> [Prompt] From the records below, state how many lines include the word "computer", giving only that number.
────────
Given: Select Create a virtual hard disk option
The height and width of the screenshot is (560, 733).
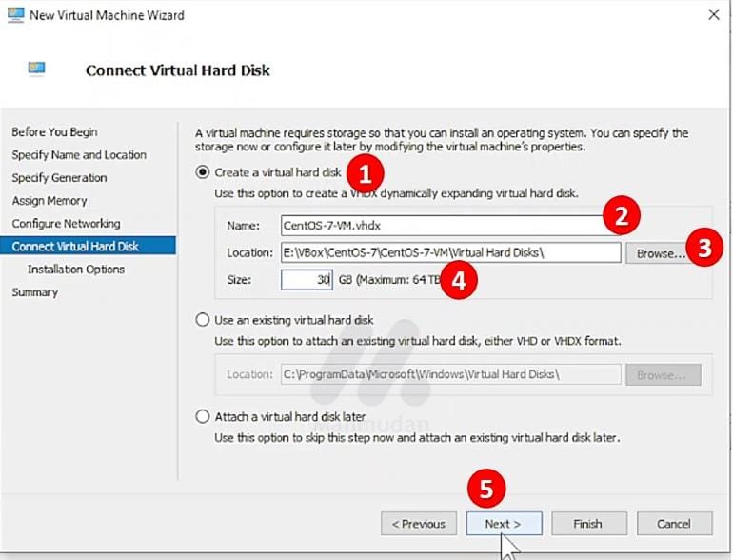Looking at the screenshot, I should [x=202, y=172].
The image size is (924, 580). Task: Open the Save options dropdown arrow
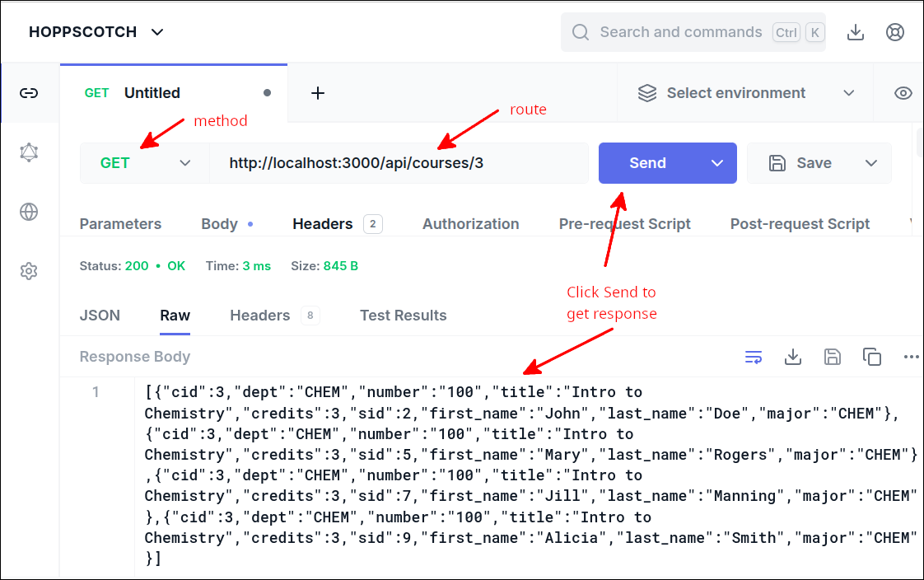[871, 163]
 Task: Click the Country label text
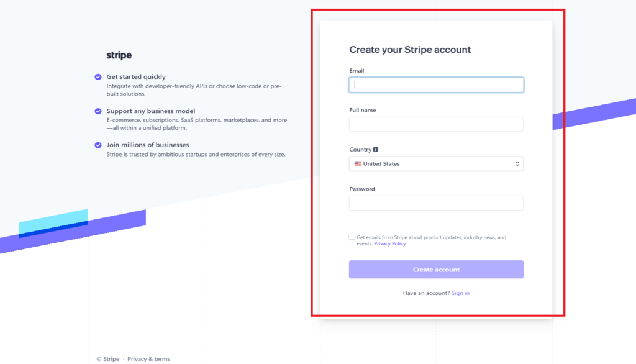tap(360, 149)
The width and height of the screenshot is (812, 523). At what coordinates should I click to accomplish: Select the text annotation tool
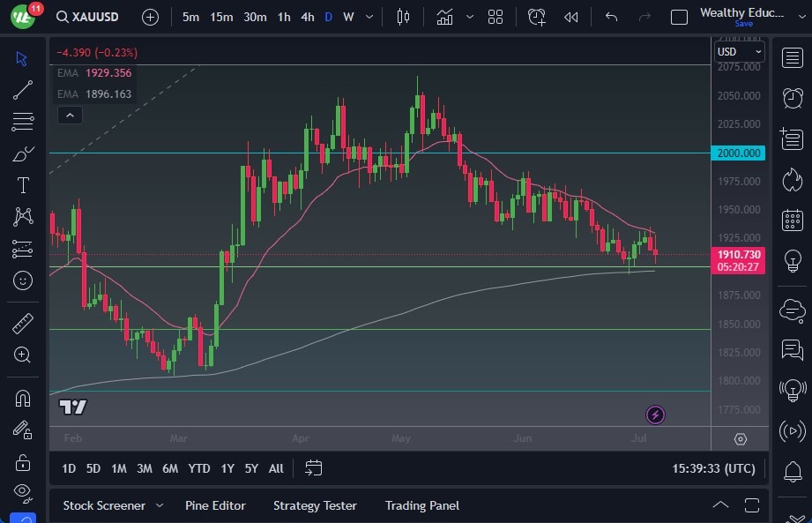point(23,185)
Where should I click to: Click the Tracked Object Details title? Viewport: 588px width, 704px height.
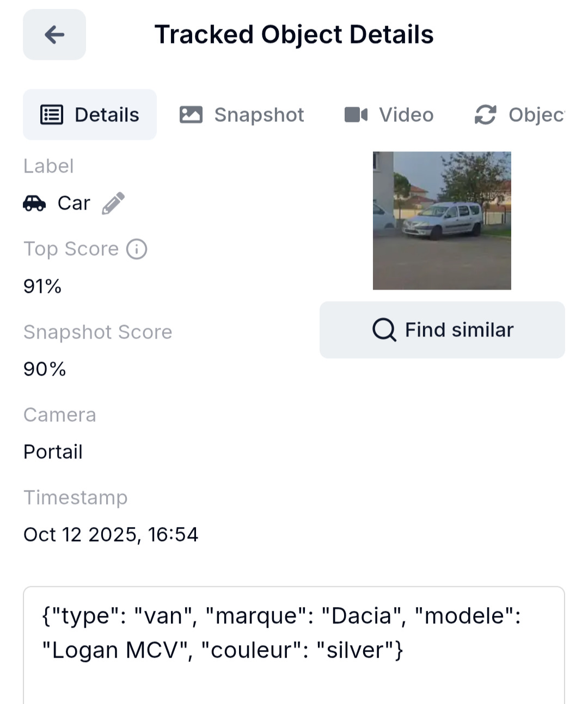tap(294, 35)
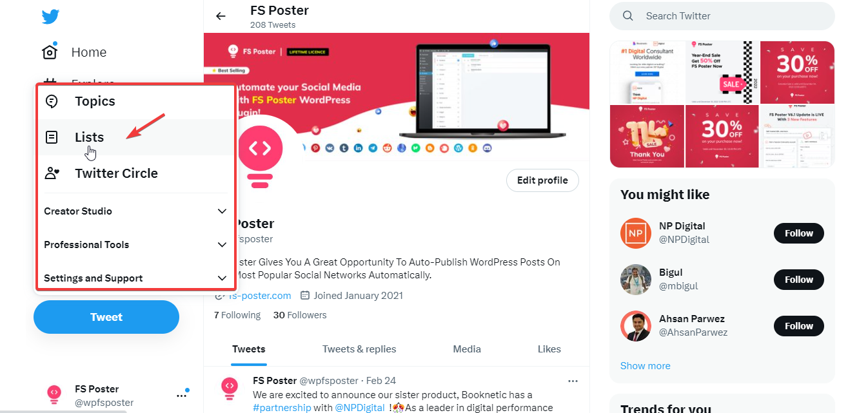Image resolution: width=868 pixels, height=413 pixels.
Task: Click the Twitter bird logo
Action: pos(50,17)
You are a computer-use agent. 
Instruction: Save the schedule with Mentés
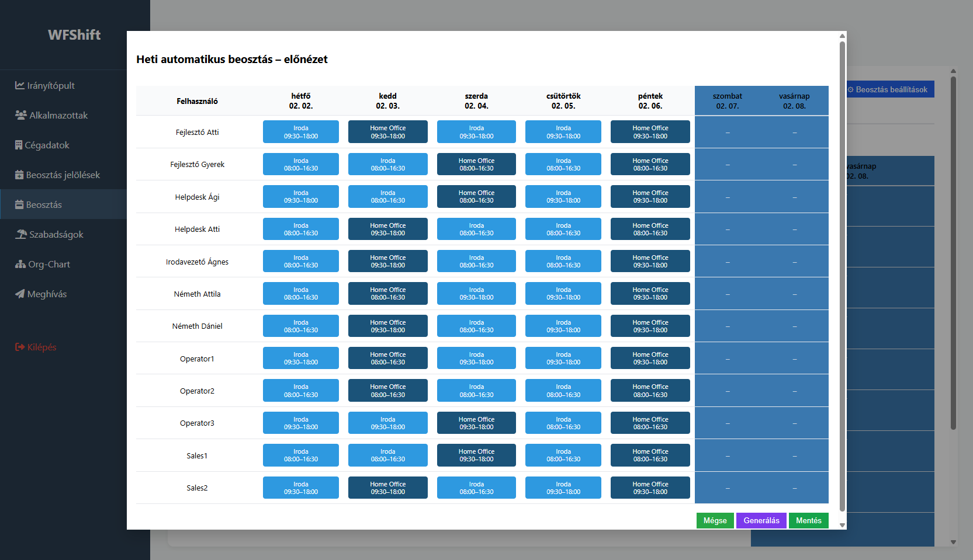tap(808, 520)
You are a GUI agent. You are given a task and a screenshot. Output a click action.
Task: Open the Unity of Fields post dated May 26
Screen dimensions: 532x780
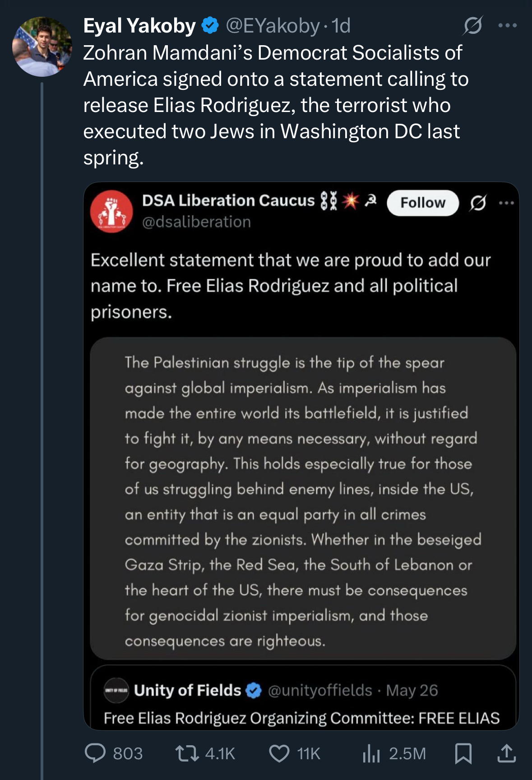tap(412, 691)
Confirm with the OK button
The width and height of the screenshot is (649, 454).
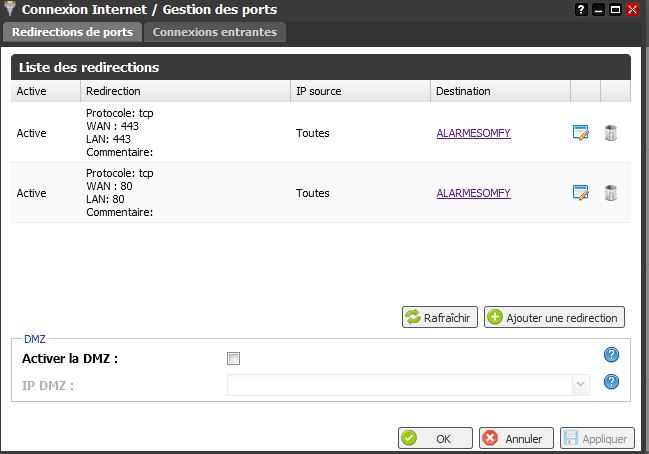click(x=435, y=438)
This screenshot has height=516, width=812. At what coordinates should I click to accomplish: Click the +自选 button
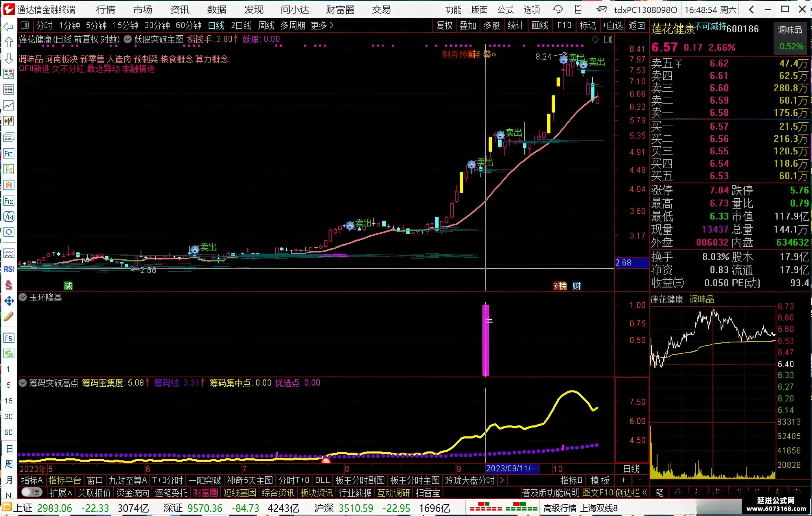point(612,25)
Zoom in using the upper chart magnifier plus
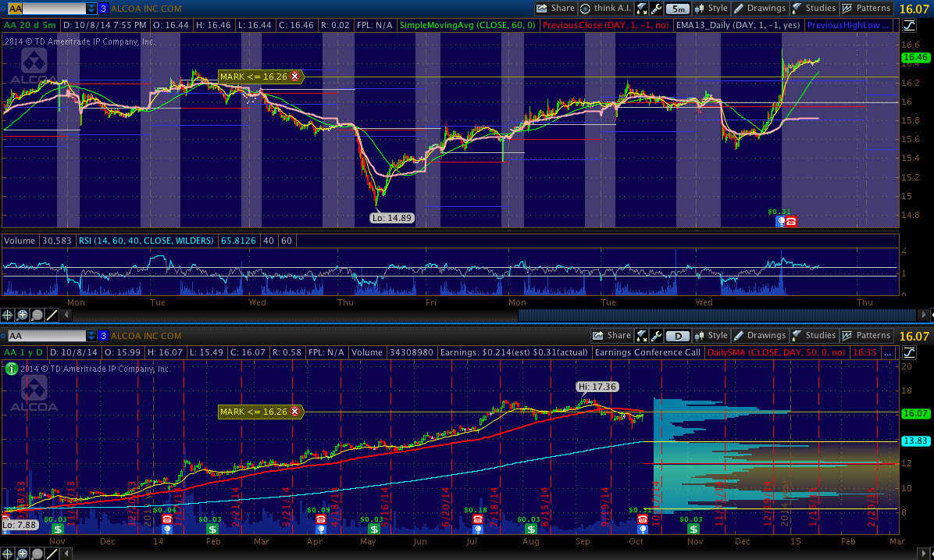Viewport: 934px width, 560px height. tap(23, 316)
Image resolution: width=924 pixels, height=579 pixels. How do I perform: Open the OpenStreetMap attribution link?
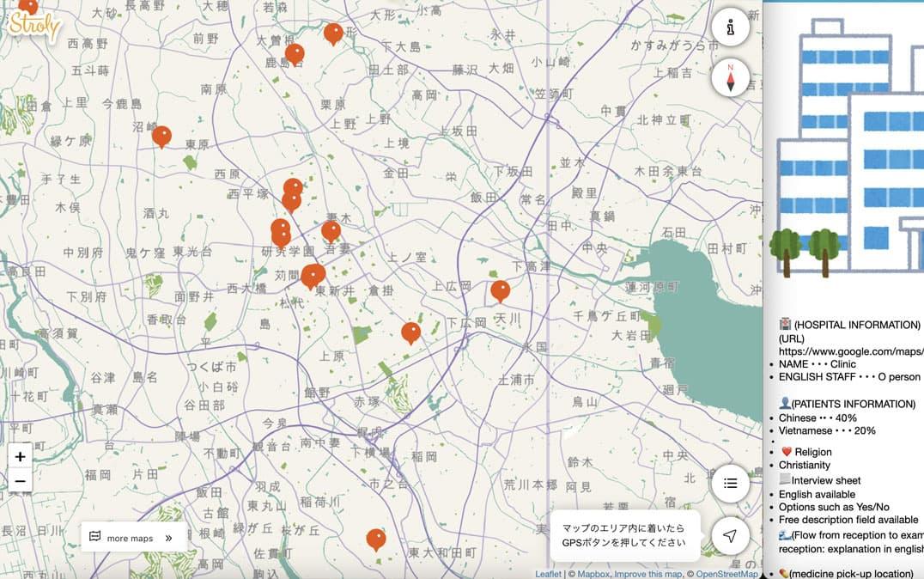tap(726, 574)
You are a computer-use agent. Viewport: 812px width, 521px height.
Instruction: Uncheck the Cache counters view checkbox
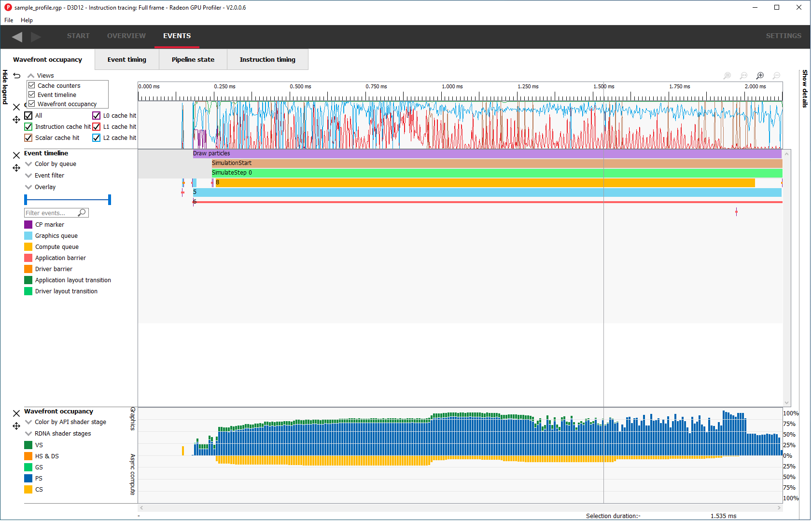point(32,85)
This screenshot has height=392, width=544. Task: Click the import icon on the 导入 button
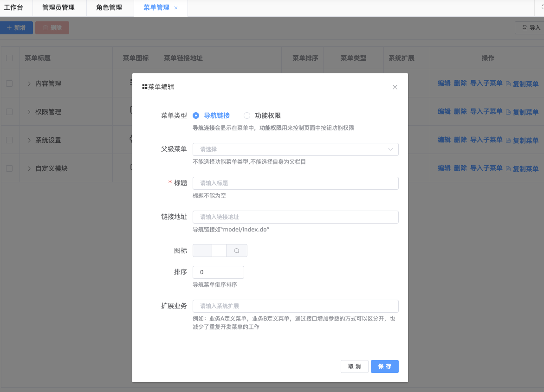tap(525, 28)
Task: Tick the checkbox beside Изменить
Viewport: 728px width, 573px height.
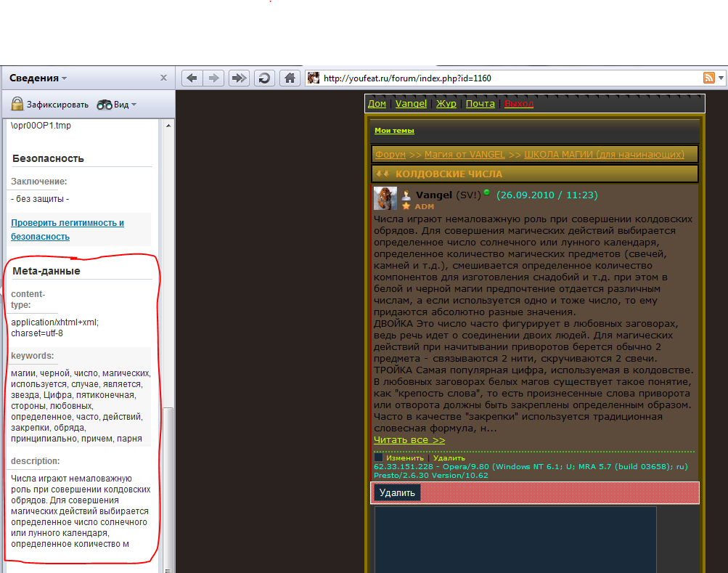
────────
> [Solution to this task] 2